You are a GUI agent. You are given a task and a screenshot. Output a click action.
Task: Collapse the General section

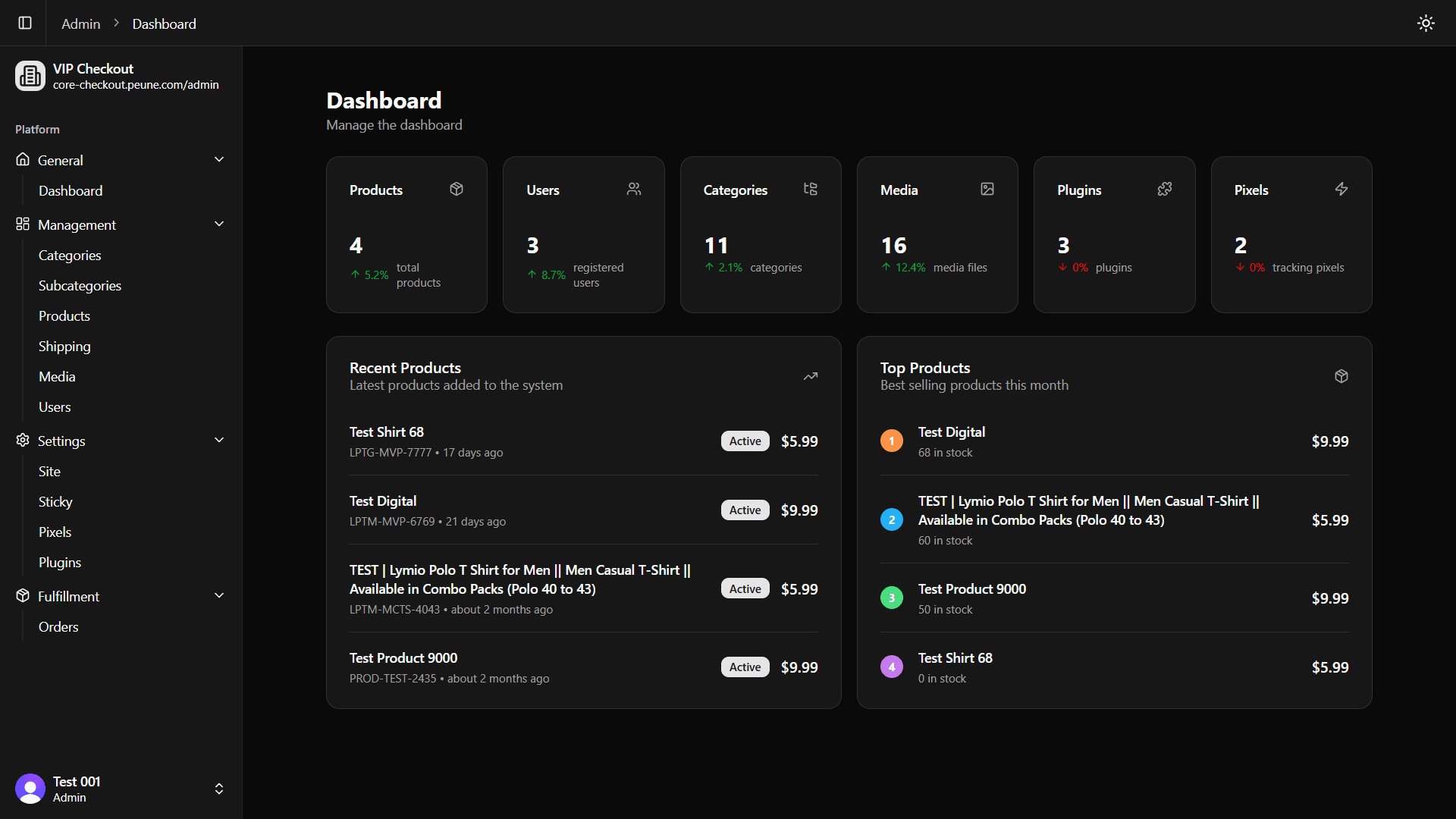[219, 159]
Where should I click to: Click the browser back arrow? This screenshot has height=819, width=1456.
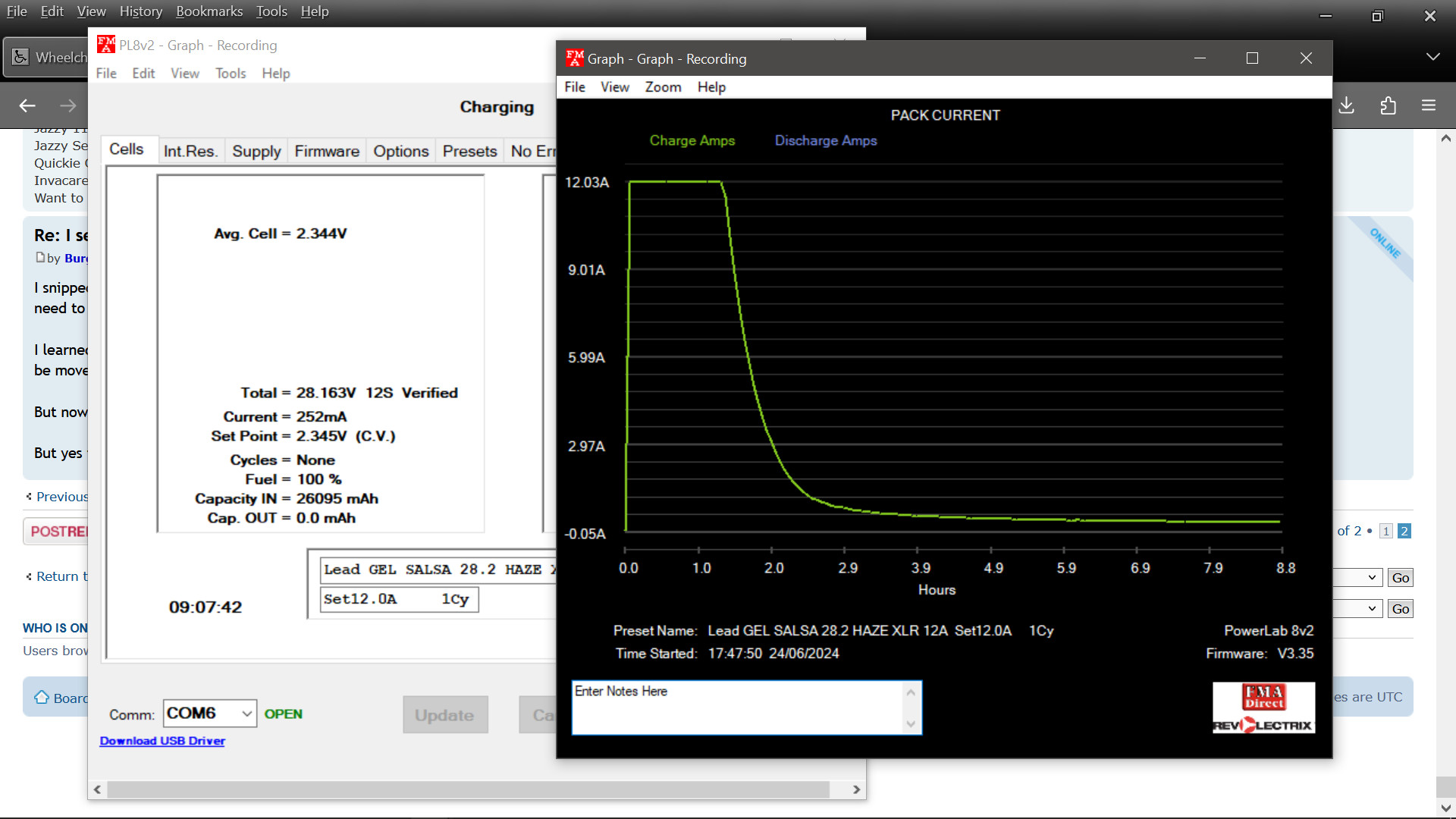point(27,105)
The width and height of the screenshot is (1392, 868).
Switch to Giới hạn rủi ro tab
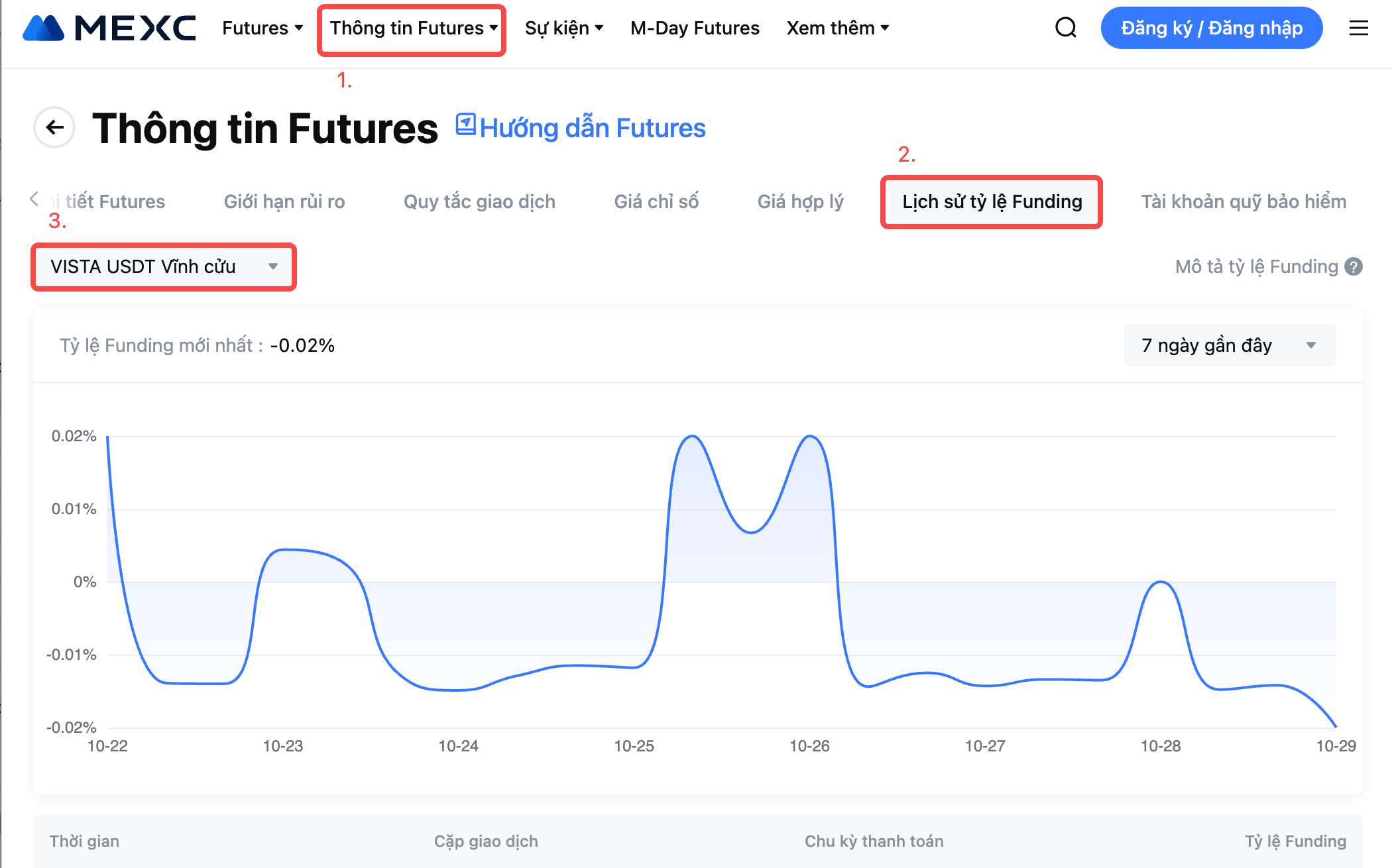click(x=284, y=202)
* * *
YOUR ASSIGNMENT:
Leave out every picture, and copy exactly the lines from the line that contains "Task: Collapse the General section" through the end of the material.

YOUR RESPONSE:
Task: Collapse the General section

[219, 159]
Where should I click to: Click the browser back arrow? This screenshot has height=819, width=1456.
point(27,105)
The width and height of the screenshot is (1392, 868).
Switch to Giới hạn rủi ro tab
click(x=284, y=202)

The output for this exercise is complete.